Sunday, January 12, 2020

Tenth Circuit Breviaries

Last week at the Tenth Circuit:

Standard of proof at sentencing

The Tenth Circuit generally requires district courts to find sentencing facts by only a preponderance of evidence. But it has also "reserved the question of whether, in some extraordinary or dramatic case, due process might require a higher standard of proof." United States v. Olsen, 519 F.3d 1096, 1104-06 (10th Cir. 2008); accord United States v. Ray, 704 F.3d 1307, 1314 (10th Cir. 2013) (same; citing Olsen).

Last week, in United States v. Robertson, the Tenth Circuit withdrew that reservation, at least until the Supreme Court says otherwise: "The Supreme Court has not adopted a heightened standard of proof at sentencing for contested facts, thus we hold that the correct standard of proof in this case was a preponderance of the evidence. This issue has been foreclosed in this Circuit." The Court expressly discredited any statements to the contrary in Ray.

Standing silent at sentencing

In Robertson, the district court added 10 levels* to Mr. Robertson's total offense level after finding, over Mr. Robertson's objection, that he had pointed a gun at a police officer. The officer testified, but had credibility problems. In discussing the "serious problems" it had with the officer, the district court noted that it was "surprised" that Mr. Robertson hadn't testified "under oath" to contradict the officer. On appeal, the Tenth Circuit held that (1) any error in the judge's alleged reliance on Mr. Robertson's silence was unpreserved, and therefore subject to plain-error review; and (2) the judge's statements were ambiguous, and therefore couldn't be plain error. Judge Briscoe dissented, concluding that the district court plainly erred, and stating that she would reverse and remand for resentencing.

* This was done by combining a firearm enhancement, USSG § 2K2.1, with an enhancement for assaulting a law-enforcement officer, USSG § 3A1.2.

Relevant conduct

Is the ultimate determination of relevant conduct an issue of law, reviewed de novo on appeal, or an issue of fact reviewed only for clear error? Alas, we cannot say. In United States v. Garcia, the Tenth Circuit noted this "perplex[ing]" question, but chose not to answer it, holding instead that Mr. Garcia's relevant-conduct challenge relied on a subsidiary factual question, which was unquestionably reviewable only for clear error.

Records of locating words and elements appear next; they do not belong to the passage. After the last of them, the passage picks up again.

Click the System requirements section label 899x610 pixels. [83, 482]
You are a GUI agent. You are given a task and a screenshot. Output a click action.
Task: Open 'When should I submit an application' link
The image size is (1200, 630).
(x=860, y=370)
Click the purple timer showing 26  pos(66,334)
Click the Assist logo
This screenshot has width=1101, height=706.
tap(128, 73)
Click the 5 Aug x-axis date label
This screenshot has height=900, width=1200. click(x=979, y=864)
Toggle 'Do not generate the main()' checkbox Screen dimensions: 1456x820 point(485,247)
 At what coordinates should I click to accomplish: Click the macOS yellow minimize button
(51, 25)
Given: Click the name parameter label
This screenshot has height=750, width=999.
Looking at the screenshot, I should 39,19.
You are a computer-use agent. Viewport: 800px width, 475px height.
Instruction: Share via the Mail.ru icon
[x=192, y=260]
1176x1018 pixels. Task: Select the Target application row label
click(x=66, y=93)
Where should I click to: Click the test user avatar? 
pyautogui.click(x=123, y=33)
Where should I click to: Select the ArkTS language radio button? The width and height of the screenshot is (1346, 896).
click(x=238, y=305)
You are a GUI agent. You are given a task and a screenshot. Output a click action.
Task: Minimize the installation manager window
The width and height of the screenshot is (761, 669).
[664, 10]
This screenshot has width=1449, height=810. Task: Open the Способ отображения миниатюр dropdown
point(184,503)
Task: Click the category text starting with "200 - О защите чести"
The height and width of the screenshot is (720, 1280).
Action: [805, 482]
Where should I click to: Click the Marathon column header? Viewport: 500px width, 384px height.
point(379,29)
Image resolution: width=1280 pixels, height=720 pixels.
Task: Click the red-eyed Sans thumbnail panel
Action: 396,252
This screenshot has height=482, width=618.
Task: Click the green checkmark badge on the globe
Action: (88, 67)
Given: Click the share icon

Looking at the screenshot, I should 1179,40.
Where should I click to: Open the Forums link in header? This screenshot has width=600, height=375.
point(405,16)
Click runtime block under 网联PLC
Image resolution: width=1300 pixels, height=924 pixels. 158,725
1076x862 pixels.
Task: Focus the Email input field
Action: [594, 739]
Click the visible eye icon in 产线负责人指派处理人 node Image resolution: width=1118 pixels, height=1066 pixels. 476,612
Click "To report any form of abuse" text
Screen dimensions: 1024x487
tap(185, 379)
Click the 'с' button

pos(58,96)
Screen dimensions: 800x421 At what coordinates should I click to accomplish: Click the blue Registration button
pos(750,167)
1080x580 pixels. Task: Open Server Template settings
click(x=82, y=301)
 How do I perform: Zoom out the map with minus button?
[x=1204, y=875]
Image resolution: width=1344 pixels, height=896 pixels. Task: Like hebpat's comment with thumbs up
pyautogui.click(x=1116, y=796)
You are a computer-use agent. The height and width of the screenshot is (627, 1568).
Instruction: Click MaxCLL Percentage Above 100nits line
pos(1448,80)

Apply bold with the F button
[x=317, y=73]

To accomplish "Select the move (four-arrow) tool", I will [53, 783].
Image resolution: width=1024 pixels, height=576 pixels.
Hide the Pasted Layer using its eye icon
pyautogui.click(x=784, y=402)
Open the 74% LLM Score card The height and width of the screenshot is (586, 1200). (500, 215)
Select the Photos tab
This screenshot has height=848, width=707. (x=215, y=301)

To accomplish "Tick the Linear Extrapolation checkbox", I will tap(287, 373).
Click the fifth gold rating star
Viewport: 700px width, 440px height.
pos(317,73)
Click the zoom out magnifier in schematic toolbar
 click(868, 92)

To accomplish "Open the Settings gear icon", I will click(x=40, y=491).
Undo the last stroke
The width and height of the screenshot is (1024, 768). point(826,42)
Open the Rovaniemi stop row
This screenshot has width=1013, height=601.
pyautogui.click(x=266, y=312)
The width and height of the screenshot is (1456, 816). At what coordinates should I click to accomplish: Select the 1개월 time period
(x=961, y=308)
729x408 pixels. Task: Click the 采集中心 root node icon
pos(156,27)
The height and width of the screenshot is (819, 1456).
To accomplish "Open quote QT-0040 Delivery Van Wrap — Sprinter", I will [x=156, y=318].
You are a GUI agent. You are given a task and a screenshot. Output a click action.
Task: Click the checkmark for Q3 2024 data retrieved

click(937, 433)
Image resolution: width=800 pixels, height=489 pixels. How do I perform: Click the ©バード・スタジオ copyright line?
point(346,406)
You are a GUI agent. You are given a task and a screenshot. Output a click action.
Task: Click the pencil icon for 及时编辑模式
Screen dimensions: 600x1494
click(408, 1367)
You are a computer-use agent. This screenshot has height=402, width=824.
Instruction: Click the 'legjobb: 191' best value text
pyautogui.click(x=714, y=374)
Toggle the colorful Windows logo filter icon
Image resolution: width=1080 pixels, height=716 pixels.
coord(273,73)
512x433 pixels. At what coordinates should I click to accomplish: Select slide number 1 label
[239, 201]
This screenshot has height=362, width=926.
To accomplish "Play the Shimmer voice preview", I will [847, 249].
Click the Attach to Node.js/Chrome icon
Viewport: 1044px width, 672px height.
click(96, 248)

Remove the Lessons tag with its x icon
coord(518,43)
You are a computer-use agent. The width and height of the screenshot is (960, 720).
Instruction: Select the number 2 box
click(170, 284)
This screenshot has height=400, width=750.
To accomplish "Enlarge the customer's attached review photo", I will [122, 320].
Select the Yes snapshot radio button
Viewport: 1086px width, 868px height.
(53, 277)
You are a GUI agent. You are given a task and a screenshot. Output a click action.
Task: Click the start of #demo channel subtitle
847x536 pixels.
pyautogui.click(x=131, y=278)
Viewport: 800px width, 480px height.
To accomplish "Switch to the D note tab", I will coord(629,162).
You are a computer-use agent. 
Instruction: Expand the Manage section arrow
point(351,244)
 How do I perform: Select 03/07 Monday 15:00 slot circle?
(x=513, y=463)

In Garcia, a 922(g) case, the Tenth Circuit found no error in the district court's treatment of Mr. Garcia's prior firearms possession (one year before his current offense conduct) as course-of-conduct relevant conduct. Read Garcia if you want a detailed analysis of the factors relevant to this analysis: similarity, regularity or repetition, and temporal proximity (but keep in mind that the analysis here is under plain-error review).

Substantive unreasonableness

Thinking about arguing on appeal that your client's above-guidelines sentence is substantively unreasonable? Just know that you have a long row to hoe. In Garcia, the Tenth Circuit rejected Mr. Garcia's substantive-reasonableness challenge to an upward variance of 39 months above the high end of his guidelines range. In affirming the variance, the Tenth Circuit held that it was supported by Mr. Garcia's personal history. The Tenth Circuit was unpersuaded by either Mr. Garcia's proffered statistics about median firearms sentences within the Tenth Circuit ("his argument plainly does not implicate the kind of disparities that § 3553(a)(6) seeks to avoid---that is, nationwide disparities"), or his national statistics ("Mr. Garcia does not place them in a meaningful 'context.'").